Level 16 (2,543 Credits)
This question is closed.
Answers (11)
  • That doesnt sound good. Im wondering if he is abusive, either verbally and or physically. I would talk it over with your dh and see if you guys cant come up with a team effort here. Maybe since she is at your house so much, you can get sole custody of her, till things change over there
    Anonymous

    Answer by Anonymous at 9:32 AM on Jan. 12, 2011

  • I don't know what I would do, but I wanted to just send you some encouragement!
    misses_nick

    Answer by misses_nick at 9:26 AM on Jan. 12, 2011

  • That poor little girl! My heart is breaking for her. You need to talk to your husb/her daddy & then he needs to get immeidiate temp. custody of her. If the bio mom & SD have a history of depression, that should work in your favor. They sound like they need help & are incapable of properly caring for that little girl right now. Best of luck.
    mrsmom110

    Answer by mrsmom110 at 9:28 AM on Jan. 12, 2011

  • wow, for 4 years old... that is so sad she has to endure that. i really do not have much advice but when she is with you let her be a kid, give her attention comfort and loved. gl
    JOR_HAIL

    Answer by JOR_HAIL at 9:28 AM on Jan. 12, 2011

  • I would try talking to her again, letting her lead the conversation. Maybe ask her one questions and then just let her talk, even if she goes off subject to see what else you can learn. I don't think you want to go to her bio mom yet because you don't want to make things worse for the SD and you don't want to lose her trust. Maybe see if she will talk with her father. I would say if she keeps bringing it up and won't talk with you then I would try getting her into therapy.

    She might talk to someone else because they don't know who the people are that she is talking about and she might feel free to talk.

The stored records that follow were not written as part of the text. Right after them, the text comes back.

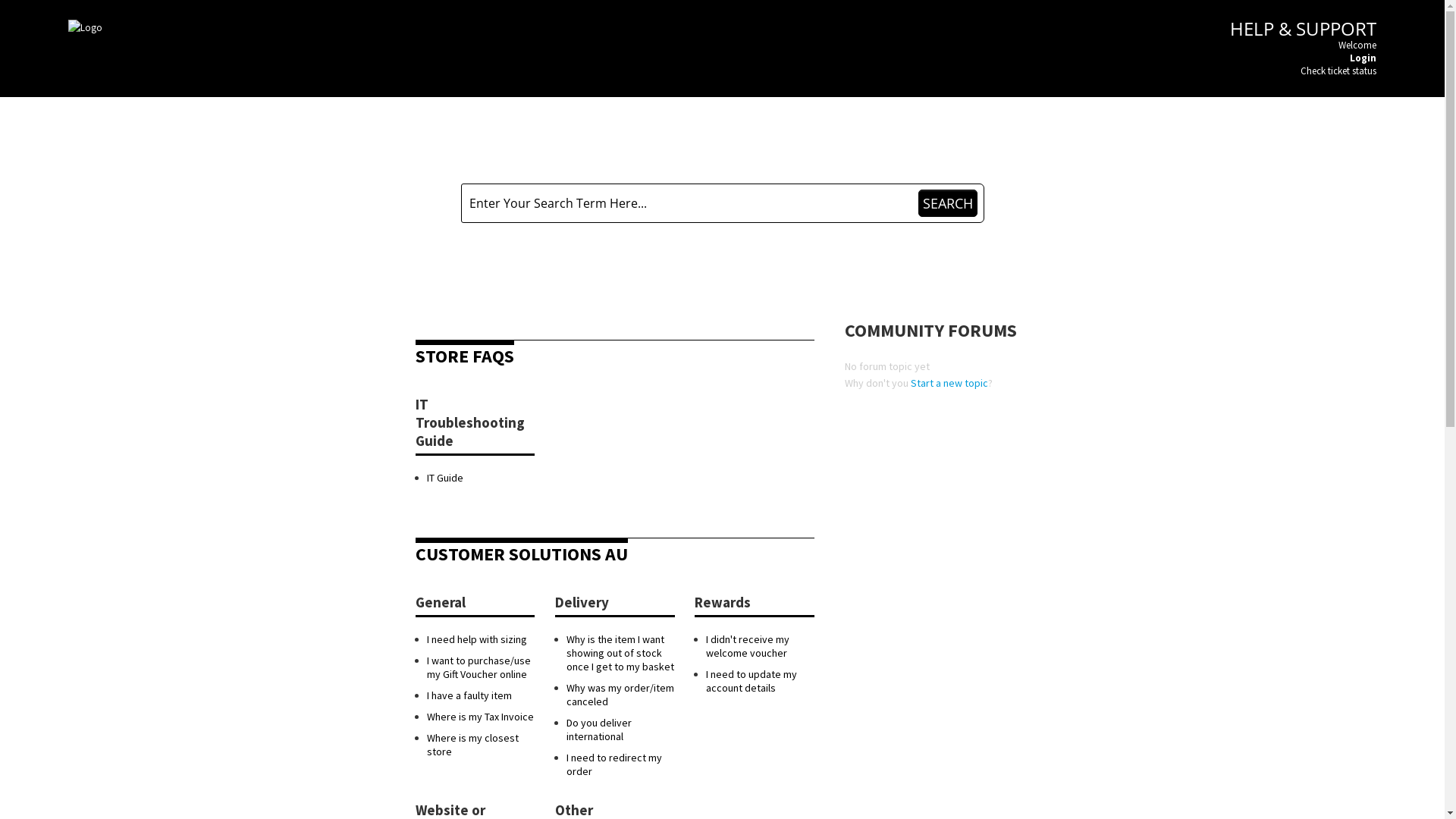
SEARCH Element type: text (946, 202)
Check ticket status Element type: text (1338, 70)
CUSTOMER SOLUTIONS AU Element type: text (521, 553)
Where is my Tax Invoice Element type: text (479, 716)
General Element type: text (440, 602)
I want to purchase/use my Gift Voucher online Element type: text (478, 666)
I didn't receive my welcome voucher Element type: text (747, 645)
HELP & SUPPORT Element type: text (1303, 27)
IT Troubleshooting Guide Element type: text (469, 422)
Why was my order/item canceled Element type: text (620, 694)
Start a new topic Element type: text (949, 382)
I need to update my account details Element type: text (751, 680)
Where is my closest store Element type: text (471, 744)
I have a faulty item Element type: text (468, 695)
STORE FAQS Element type: text (464, 355)
IT Guide Element type: text (444, 477)
Delivery Element type: text (581, 602)
Login Element type: text (1362, 57)
Do you deliver international Element type: text (598, 729)
I need help with sizing Element type: text (476, 639)
Rewards Element type: text (722, 602)
I need to redirect my order Element type: text (614, 764)
Given the description of an element on the screen output the (x, y) to click on. 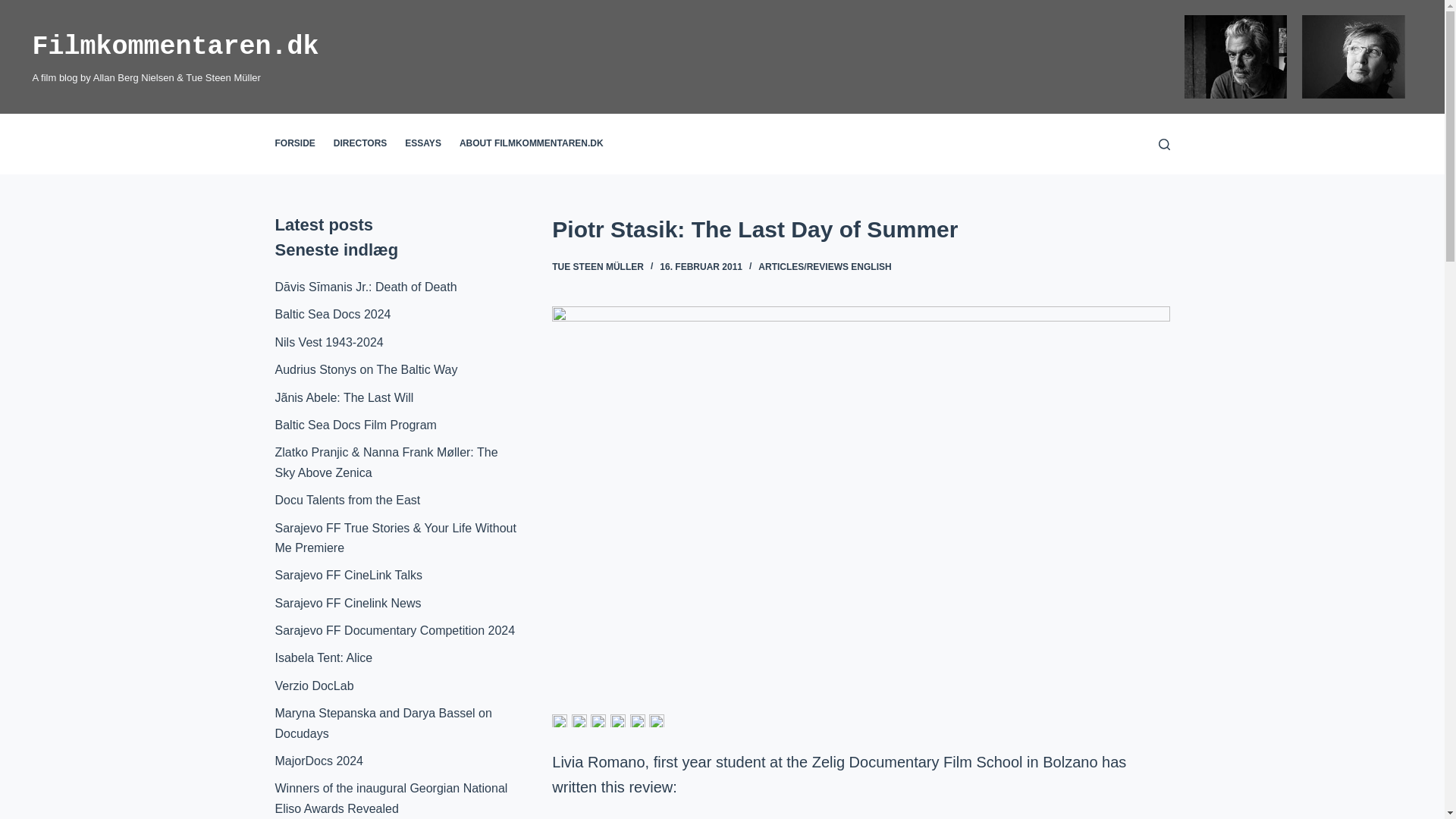
Piotr Stasik: The Last Day of Summer (860, 229)
Sarajevo FF CineLink Talks (348, 574)
ABOUT FILMKOMMENTAREN.DK (530, 143)
Baltic Sea Docs 2024 (332, 314)
DIRECTORS (360, 143)
Filmkommentaren.dk (175, 46)
Docu Talents from the East (347, 499)
Audrius Stonys on The Baltic Way (366, 369)
Skip to content (15, 7)
ESSAYS (422, 143)
Given the description of an element on the screen output the (x, y) to click on. 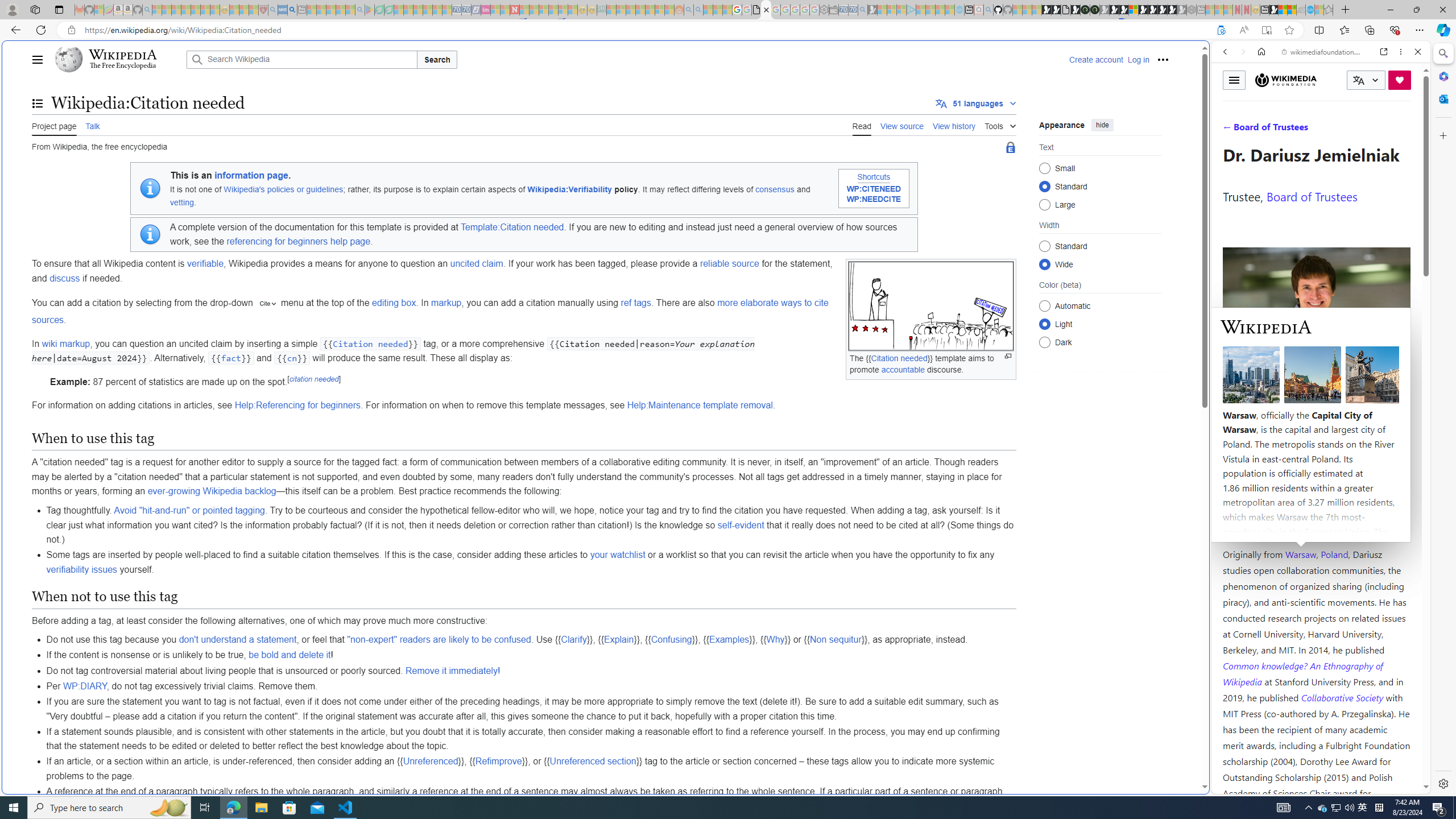
Support Wikipedia? (1220, 29)
Read (861, 124)
verifiable (205, 262)
Help:Referencing for beginners (297, 405)
wikimediafoundation.org (1323, 51)
Class: mw-list-item mw-list-item-js (1100, 323)
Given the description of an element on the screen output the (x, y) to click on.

    Sorry I can't help more, and Good Luck!
    cornflakegirl3

    Answer by cornflakegirl3 at 9:31 AM on Jan. 12, 2011

  • I would tell her dad. I would also make sure that she feels very loved and secure at your house. I wouldn't push her to say more right now. If she continues to feel safe with you, she will tell you more. It really sounds like they are putting pressure on her to keep quiet about what her world is really like when she's with them. I would keep notes, starting today. They may eventually come in handy and be very helpful to this little 4-year old girl.
    NannyB.

    Answer by NannyB. at 9:35 AM on Jan. 12, 2011

  • erm, JLS> what are you talking about? honestly. Bio dad, my husband, spends plenty of time with her... she comes back scarred and emotionally burdened from bio mom's house. The time she spends with bio mom and step dad is short because they don't have the patience or the means to keep her any longer. They both have emotional problems over there (that's not an opinion, it's a diagnosed fact) and I for the most part I try and give them the benefit of the doubt that they are handling them behind closed doors so that it doesn't effect my daughter. She thinks she needs to protect her mother though... that's too much for a four year old in my opinion. I just don't know how to handle a situation where it's between breaking my daughter's trust and protecting her interests. I'm really not convinced asking bio mom about it would help, it usually doesn't. I hate to do nothing...
    ashleyaction

    Comment by ashleyaction (original poster) at 2:44 PM on Jan. 12, 2011

  • Keep talking to her, get her to speak...tell the mother that she said these things but that you do NOT want her to know....you have to protect the child and ignoring it won't do that. Maybe full time with you and real dad is where she should be...?
    Charliesmom0219

    Answer by Charliesmom0219 at 9:28 AM on Jan. 12, 2011

  • i like the idea of you getting sole custody! for a child to have that much hurt so early in life is so sad
    JOR_HAIL

    Answer by JOR_HAIL at 9:35 AM on Jan. 12, 2011

  • Why should dad get sole custody, it sounds like the problem is she isn't spending enough time with her mom and when she is with her dad, he isn't spending time with her. I think spending more time with her mom would be best (unless the court has declared her unfit or something).